The Bluest Eye

by

Toni Morrison

The Bluest Eye: Dialect 1 key example

Chapter 1
Explanation and Analysis—African American English:

In part, The Bluest Eye is written in African American English (AAE). Morrison's narrator uses highly literary, academic language and flowery prose, all penned in Standard American English. Many of the characters in the novel speak in AAE, however. Take the following dialogue from Chapter 1, in which Mrs. MacTeer converses with her friends:

“Is that what give her them strokes?”
“Must have helped. But you know, none of them girls wasn’t too bright. Remember that grinning Hattie? She wasn’t never right. And their Auntie Julia is still trotting up and down Sixteenth Street talking to herself.”
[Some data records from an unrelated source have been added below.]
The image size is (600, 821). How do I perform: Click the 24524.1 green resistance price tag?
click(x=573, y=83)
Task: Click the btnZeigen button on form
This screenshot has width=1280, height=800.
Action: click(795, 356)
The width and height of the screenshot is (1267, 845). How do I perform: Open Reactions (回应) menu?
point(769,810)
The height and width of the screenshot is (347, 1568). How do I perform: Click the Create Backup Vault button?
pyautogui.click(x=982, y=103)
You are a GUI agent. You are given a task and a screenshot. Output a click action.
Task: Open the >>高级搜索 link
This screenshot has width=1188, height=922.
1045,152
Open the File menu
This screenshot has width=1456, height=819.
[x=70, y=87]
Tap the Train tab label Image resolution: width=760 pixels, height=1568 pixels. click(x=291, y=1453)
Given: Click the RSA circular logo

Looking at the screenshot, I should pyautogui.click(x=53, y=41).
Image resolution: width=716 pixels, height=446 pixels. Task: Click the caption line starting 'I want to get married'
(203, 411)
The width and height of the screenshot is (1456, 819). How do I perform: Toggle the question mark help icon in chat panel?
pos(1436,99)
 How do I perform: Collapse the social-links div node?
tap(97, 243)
Mrs. MacTeer and her friends speak to one another in AAE, displaying certain hallmarks of the dialect in this particular conversation excerpt. In AAE, double negatives are common. Morrison uses double negatives multiple times in the above excerpt: "none of them girls wasn't too bright," "she wasn't never right." These phrases seemingly negate themselves, if one interprets them through the lens of Standard American English. "She wasn't never right," or "she was not never right," implies that "she" was in fact right. In AAE, double negatives take on a different meaning from that of Standard English convention. "She wasn't never right" simply means that "she" was not right. Self-negation within the phrase is not relevant.